#### PROVIDED DATA
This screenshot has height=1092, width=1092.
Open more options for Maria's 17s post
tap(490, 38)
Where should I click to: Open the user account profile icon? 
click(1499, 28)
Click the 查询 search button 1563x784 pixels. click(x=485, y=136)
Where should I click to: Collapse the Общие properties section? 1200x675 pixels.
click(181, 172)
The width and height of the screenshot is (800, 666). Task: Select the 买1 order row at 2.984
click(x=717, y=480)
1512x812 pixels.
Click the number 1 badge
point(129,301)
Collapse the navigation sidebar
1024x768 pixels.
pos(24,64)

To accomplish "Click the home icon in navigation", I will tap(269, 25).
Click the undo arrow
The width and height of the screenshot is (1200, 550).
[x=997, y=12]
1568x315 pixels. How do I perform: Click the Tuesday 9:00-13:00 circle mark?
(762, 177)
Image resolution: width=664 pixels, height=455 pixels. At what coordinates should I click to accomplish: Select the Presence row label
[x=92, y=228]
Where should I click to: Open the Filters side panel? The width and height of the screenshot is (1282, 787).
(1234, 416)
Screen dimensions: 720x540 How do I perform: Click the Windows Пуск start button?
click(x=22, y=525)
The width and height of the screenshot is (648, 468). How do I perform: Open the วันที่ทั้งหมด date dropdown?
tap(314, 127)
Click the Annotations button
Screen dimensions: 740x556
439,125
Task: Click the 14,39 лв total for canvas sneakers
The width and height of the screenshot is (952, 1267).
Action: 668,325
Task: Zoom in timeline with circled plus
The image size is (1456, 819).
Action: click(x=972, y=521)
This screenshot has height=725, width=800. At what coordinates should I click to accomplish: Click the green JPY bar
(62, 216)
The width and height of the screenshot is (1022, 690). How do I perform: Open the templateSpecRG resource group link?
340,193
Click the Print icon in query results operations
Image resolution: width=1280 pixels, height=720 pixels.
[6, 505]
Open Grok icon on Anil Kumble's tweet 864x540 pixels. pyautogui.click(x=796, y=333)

#### WRITTEN PROBLEM
Retype the lines starting at the one that contains "Image resolution: width=664" and ending with the last line of the records.

#### COMPLETE RESPONSE
Image resolution: width=664 pixels, height=455 pixels. At what coordinates should I click to accomplish: Select the Presence row label
[x=92, y=228]
Where should I click to: Open the Filters side panel? The width and height of the screenshot is (1282, 787).
(1234, 416)
Screen dimensions: 720x540 How do I perform: Click the Windows Пуск start button?
click(x=22, y=525)
The width and height of the screenshot is (648, 468). How do I perform: Open the วันที่ทั้งหมด date dropdown?
tap(314, 127)
Click the Annotations button
Screen dimensions: 740x556
439,125
Task: Click the 14,39 лв total for canvas sneakers
The width and height of the screenshot is (952, 1267).
Action: 668,325
Task: Zoom in timeline with circled plus
The image size is (1456, 819).
Action: click(x=972, y=521)
This screenshot has height=725, width=800. At what coordinates should I click to accomplish: Click the green JPY bar
(62, 216)
The width and height of the screenshot is (1022, 690). How do I perform: Open the templateSpecRG resource group link?
340,193
Click the Print icon in query results operations
Image resolution: width=1280 pixels, height=720 pixels.
[6, 505]
Open Grok icon on Anil Kumble's tweet 864x540 pixels. pyautogui.click(x=796, y=333)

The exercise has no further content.